Stored items from a collection:
________________________

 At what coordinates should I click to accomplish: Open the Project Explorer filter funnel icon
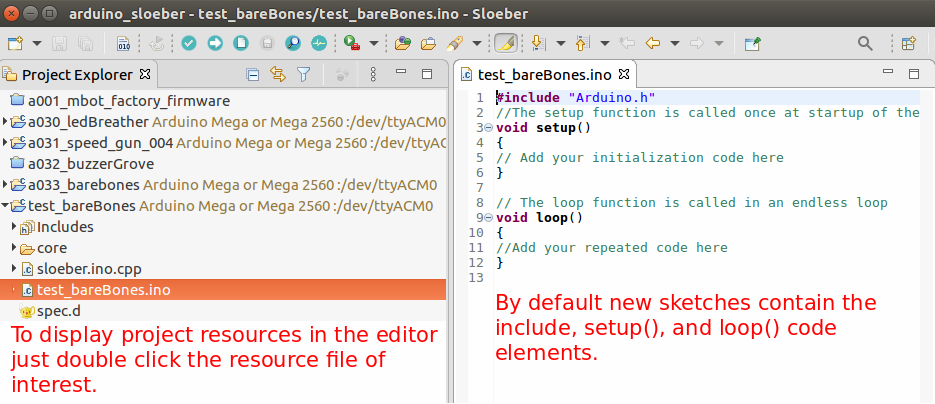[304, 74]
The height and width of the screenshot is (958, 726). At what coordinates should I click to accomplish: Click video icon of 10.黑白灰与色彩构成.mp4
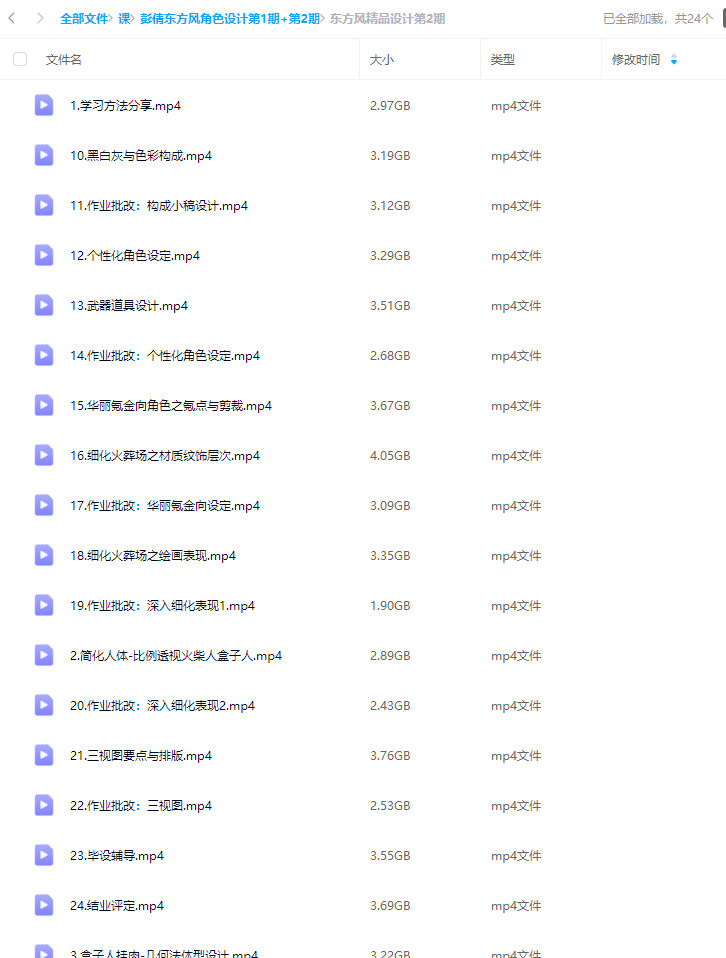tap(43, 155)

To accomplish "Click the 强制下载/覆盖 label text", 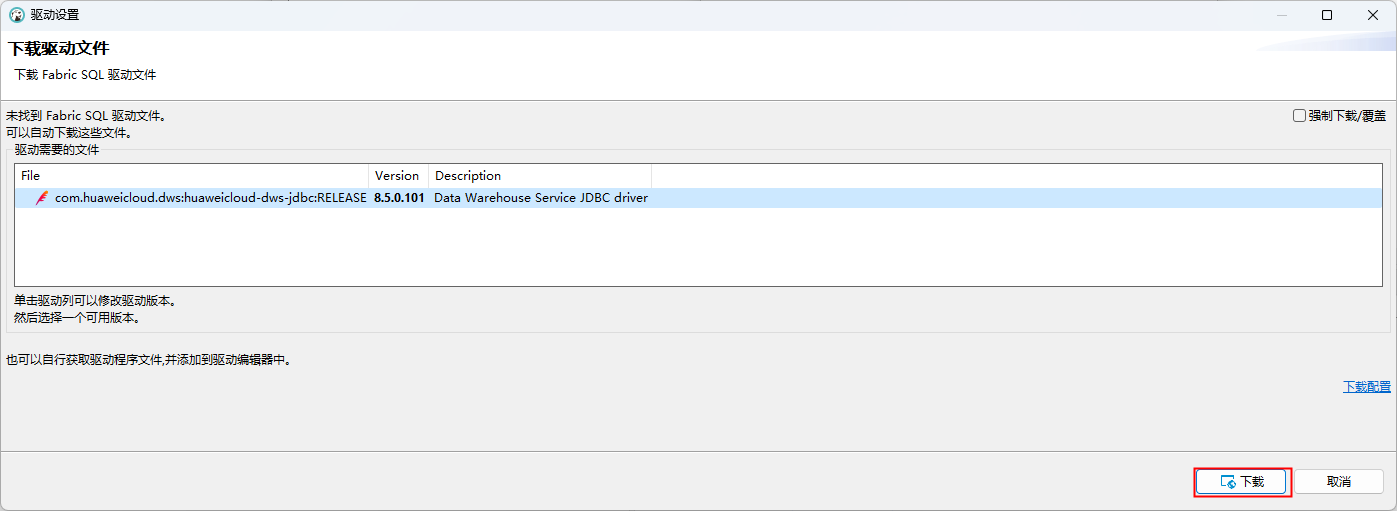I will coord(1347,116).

________________________

Set problem: Please count how many lines of the entries above contain the string "icon", matching case exactly, and give only that number.

Answer to the task: 2